愛はそこにどうやって表れるのか。愛はどこまでを含めて、存在しているのか。
いまがあるから。これまでがあるから。これからがあるから。ひととひとの間に表れるしかないそれは、状況によって姿を見せるものだということから逃れられないけれども、だれもが確かにそれだけではないと、思えるものだろう。
自分というものも、あなたというものも、立ち表れてくる存在と、そこに映る存在と。
ともにあることで見出すことができる姿を、誤魔化さないということが、それなのかもしれない。
誤魔化したくない、という気持ちなのかもしれない。 -
弁護士の城戸は、かつての依頼者である里枝から、「ある男」についての奇妙な相談を受ける。宮崎に住んでいる里枝には、2歳の次男を脳腫瘍で失って、夫と別れた過去があった。
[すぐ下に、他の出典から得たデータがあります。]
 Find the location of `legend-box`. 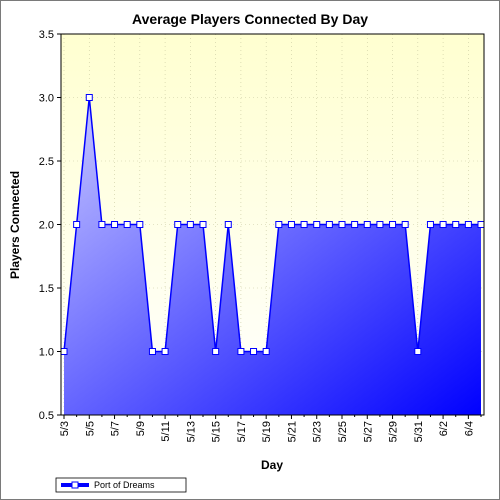

legend-box is located at coordinates (121, 485).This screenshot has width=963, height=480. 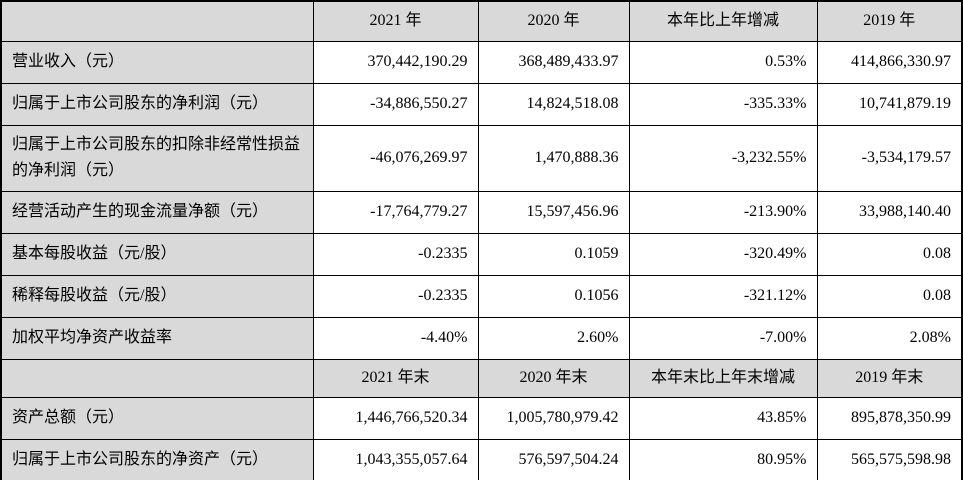 I want to click on value-2021: -34,886,550.27, so click(x=396, y=104). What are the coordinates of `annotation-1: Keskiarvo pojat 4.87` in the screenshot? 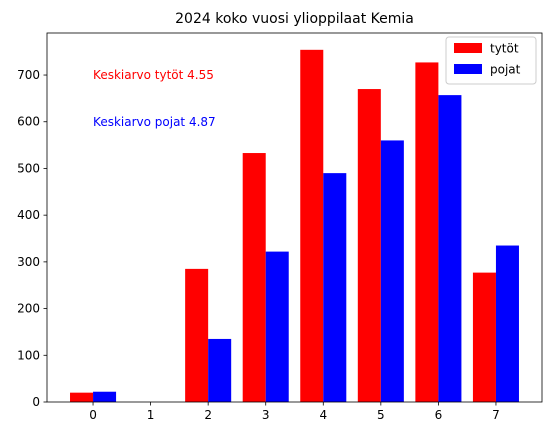 It's located at (154, 122). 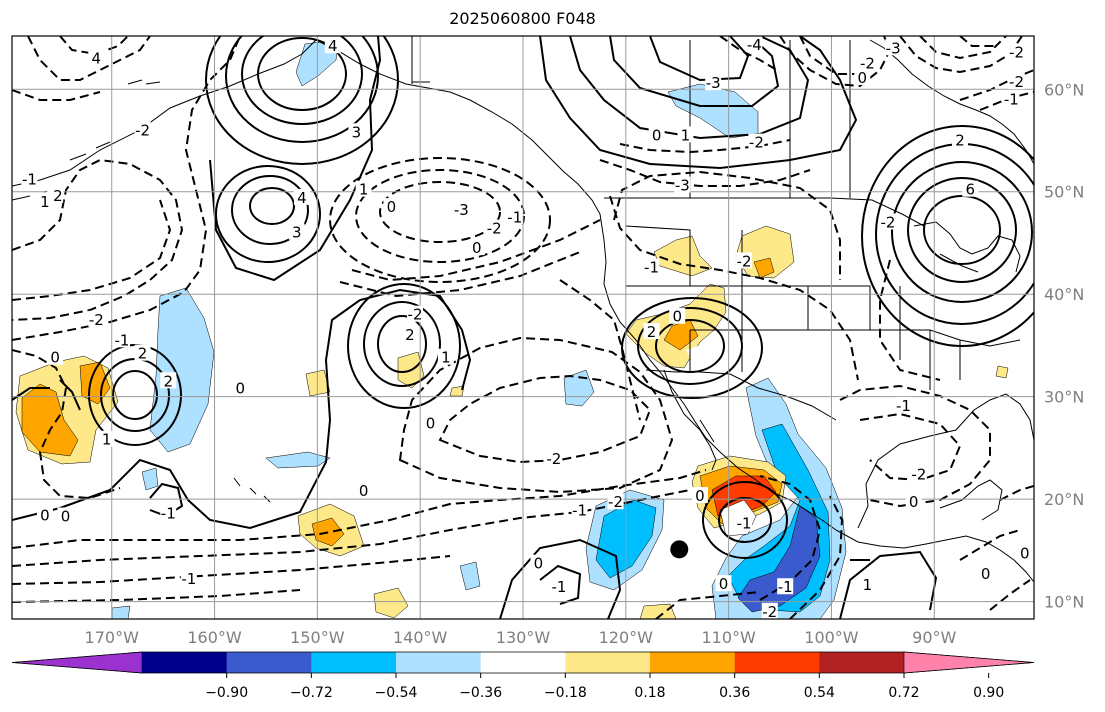 What do you see at coordinates (832, 638) in the screenshot?
I see `lon-tick-label: 100°W` at bounding box center [832, 638].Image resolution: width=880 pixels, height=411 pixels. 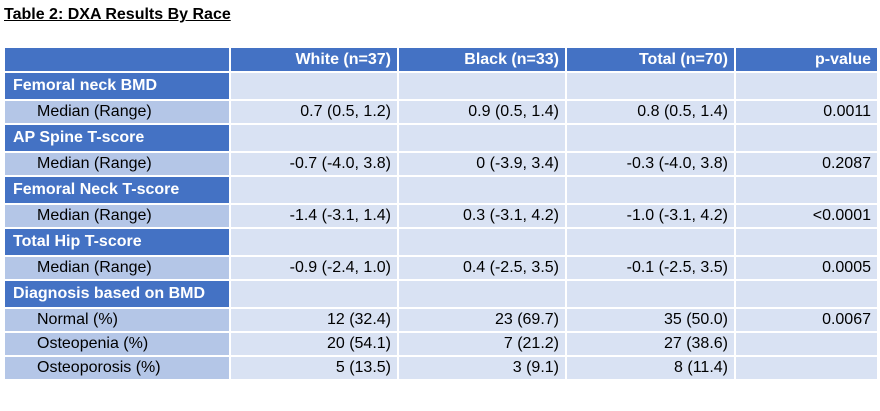 What do you see at coordinates (650, 344) in the screenshot?
I see `value-cell: 27 (38.6)` at bounding box center [650, 344]. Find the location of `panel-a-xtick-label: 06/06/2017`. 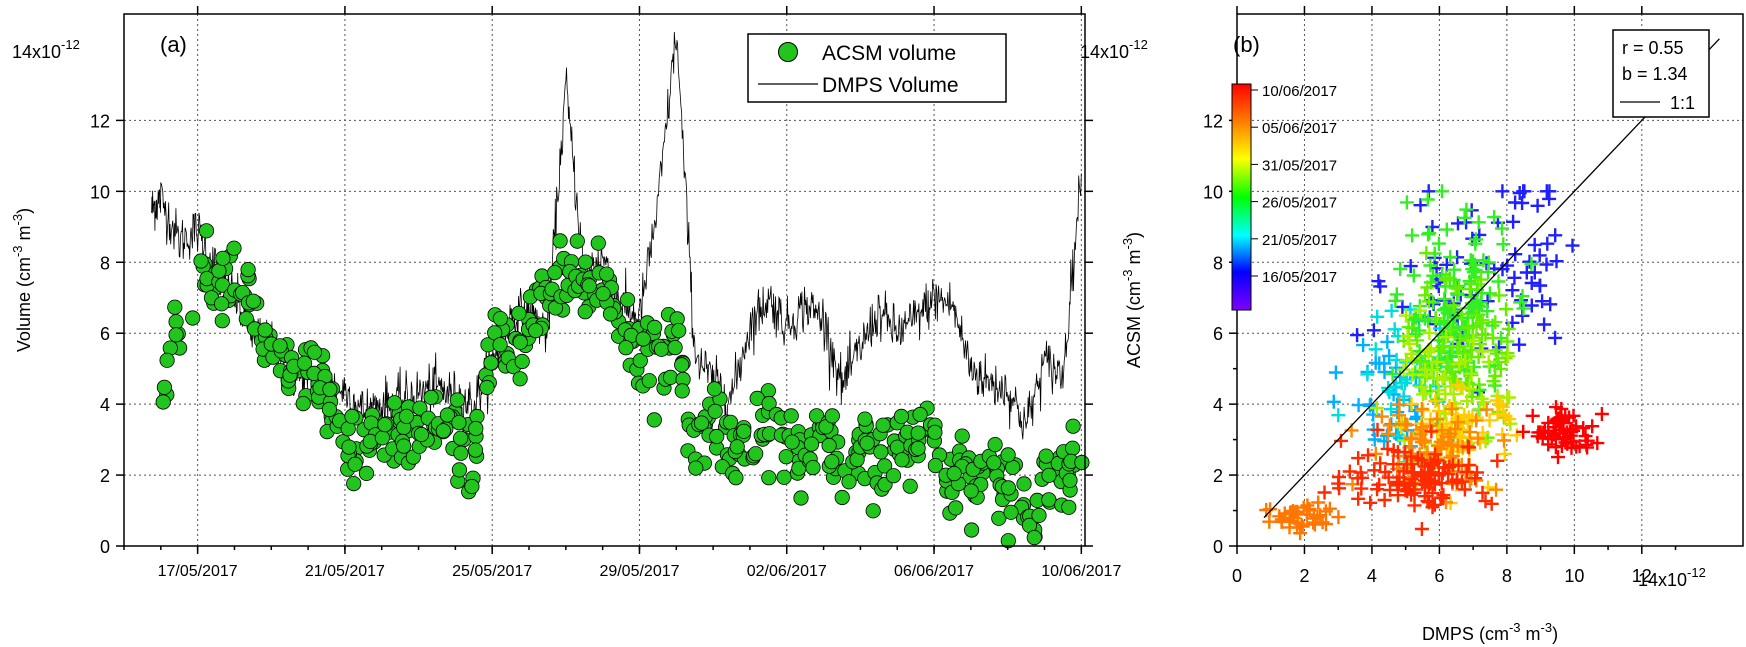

長男を引き取って14年ぶりに故郷に戻ったあと、「大祐」と再婚して、新しく生まれた女の子と4人で幸せな家庭を築いていた。ある日突然、「大祐」は、事故で命を落とす。悲しみにうちひしがれた一家に「大祐」が全くの別人だったという衝撃の事実がもたらされる……。里枝が頼れるのは、弁護士の城戸だけだった。
人はなぜ人を愛するのか。幼少期に深い傷を背負っても、人は愛にたどりつけるのか。「大祐」の人生を探るうちに、過去を変えて生きる男たちの姿が浮かびあがる。
人間存在の根源と、この世界の真実に触れる文学作品。 -
愛にとって過去はどういう意味を持つのか考えされられる作品だった。
過去もその人の人格が形成された一部として受け入れられる事が本当の愛であり、美鈴の言う「1回愛したら終わりじゃなくて何回でも愛し直せる」事だと思った。